*TASK BRIEF:*
Repeat the lines from the one containing "Where should I" through the last line of the data, exactly, pictures omitted.

*DATA RECORDS:*
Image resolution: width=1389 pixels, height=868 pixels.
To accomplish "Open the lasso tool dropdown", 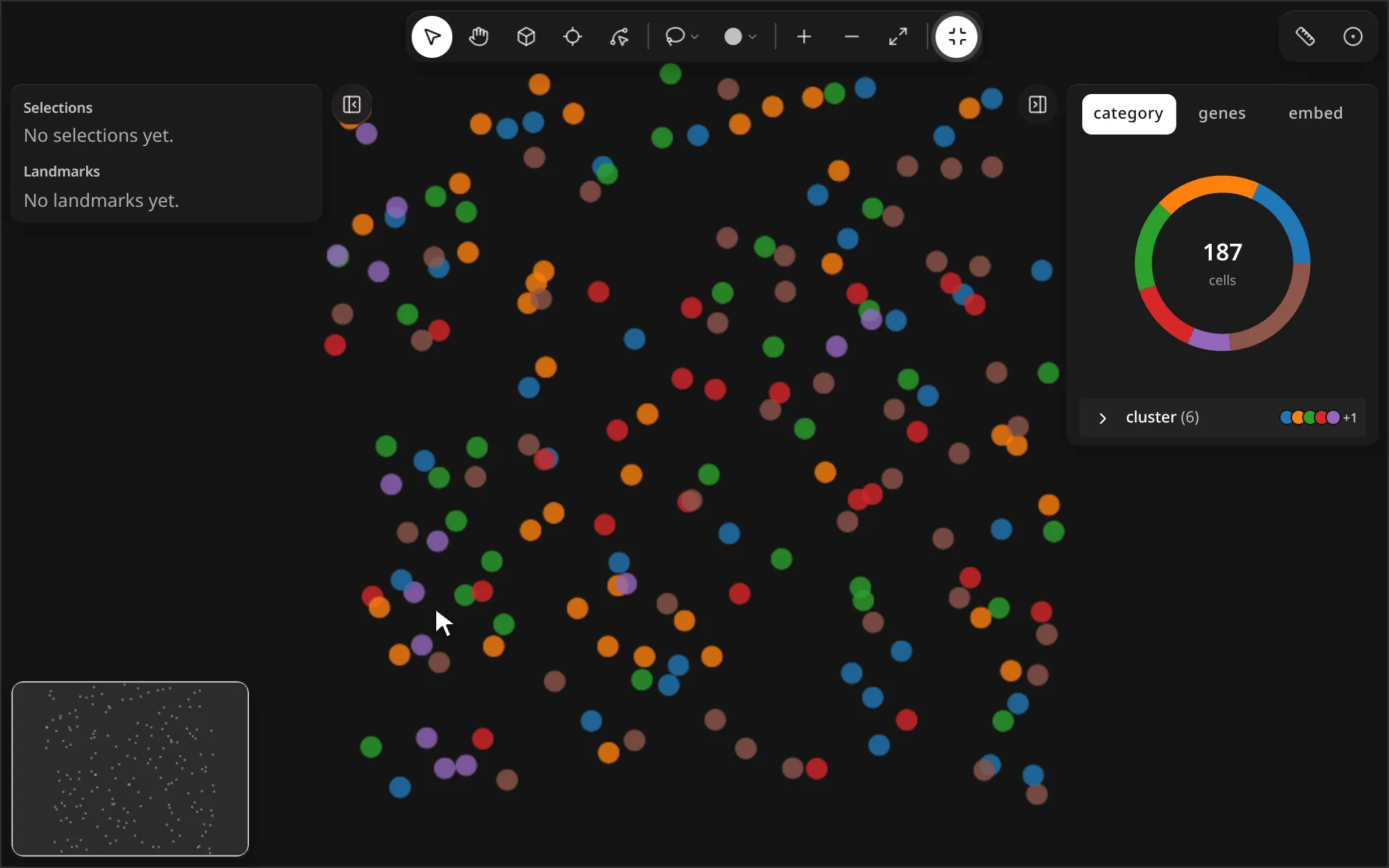I will pyautogui.click(x=681, y=37).
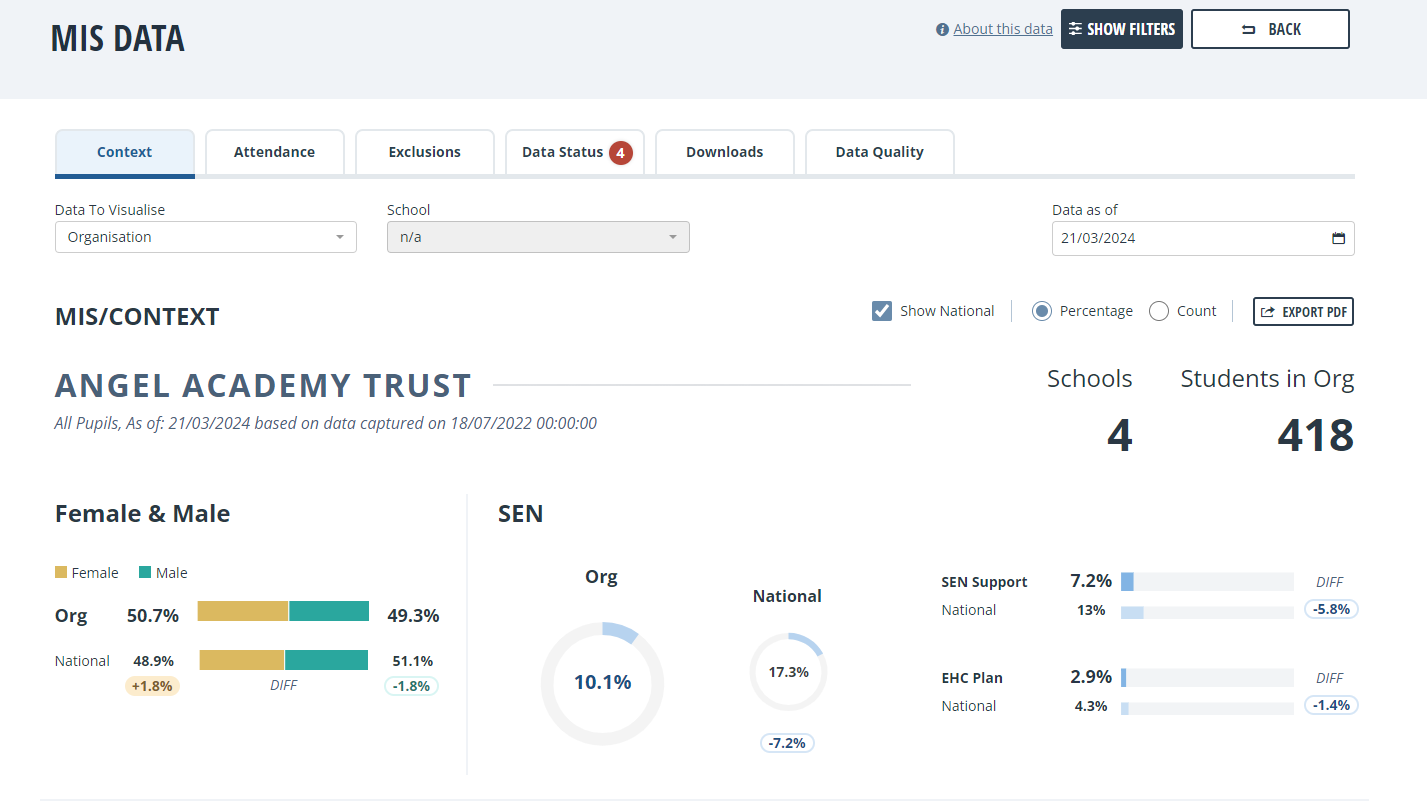1427x807 pixels.
Task: Open the School dropdown showing n/a
Action: point(538,237)
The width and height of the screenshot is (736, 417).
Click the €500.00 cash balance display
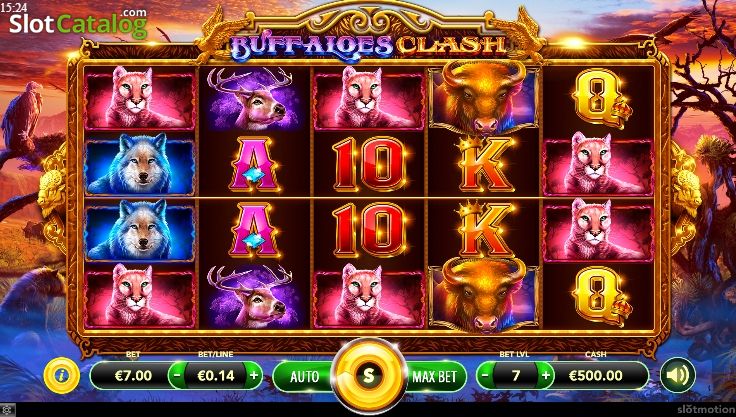tap(596, 375)
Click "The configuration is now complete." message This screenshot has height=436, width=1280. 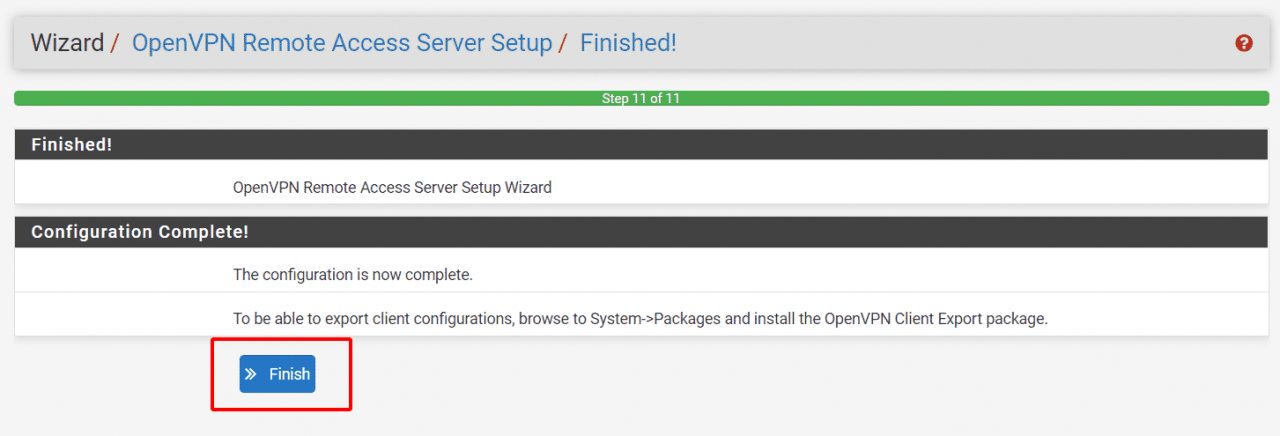[x=352, y=274]
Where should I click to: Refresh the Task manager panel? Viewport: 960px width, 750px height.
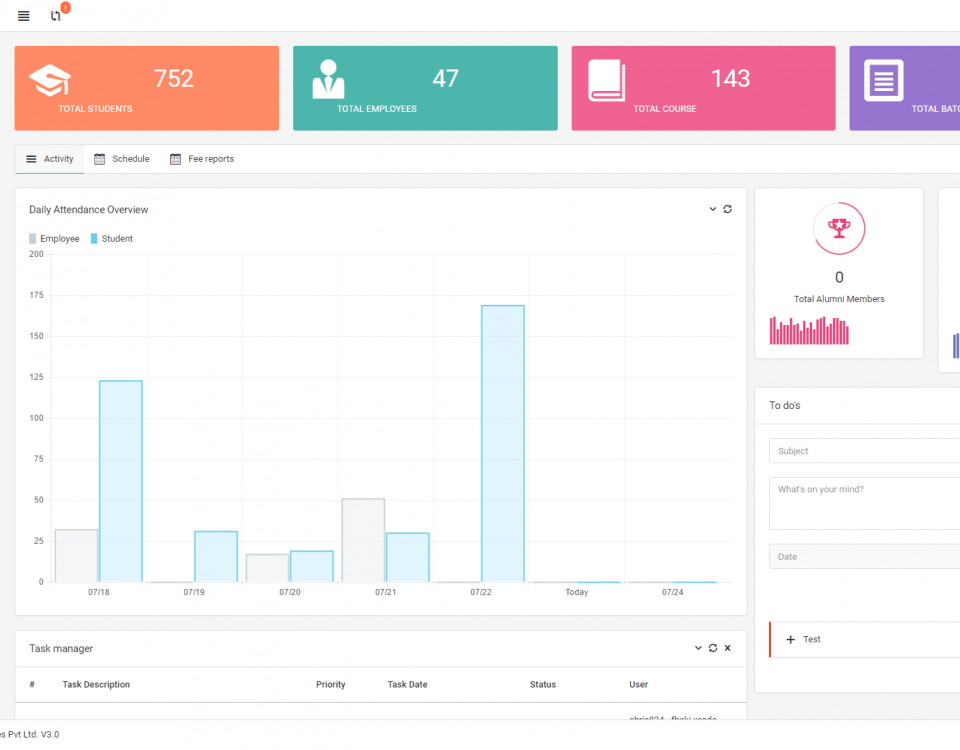pyautogui.click(x=713, y=648)
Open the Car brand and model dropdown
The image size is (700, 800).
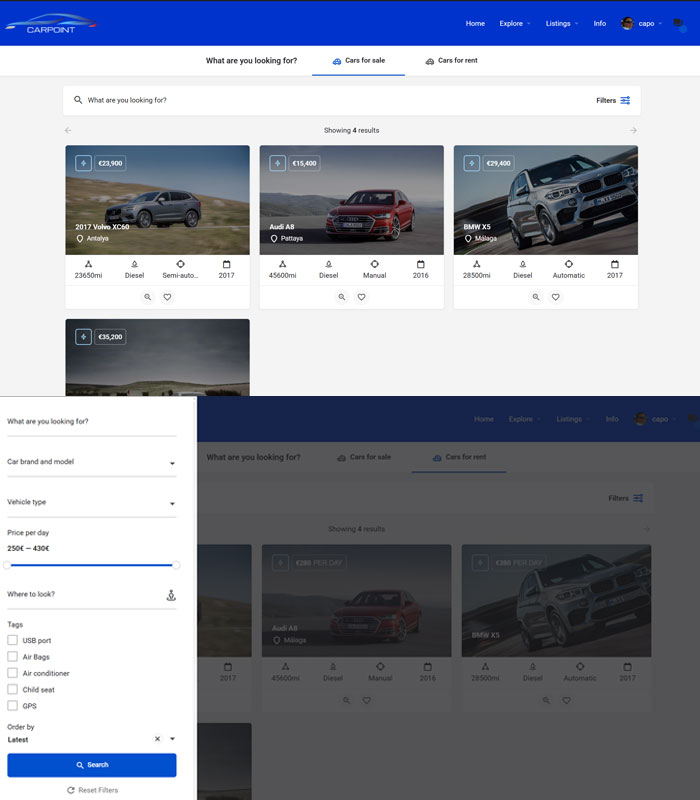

*SOLUTION:*
Where should I click to: Refresh the Task manager panel? Viewport: 960px width, 750px height.
pyautogui.click(x=713, y=648)
Open the Car brand and model dropdown
The image size is (700, 800).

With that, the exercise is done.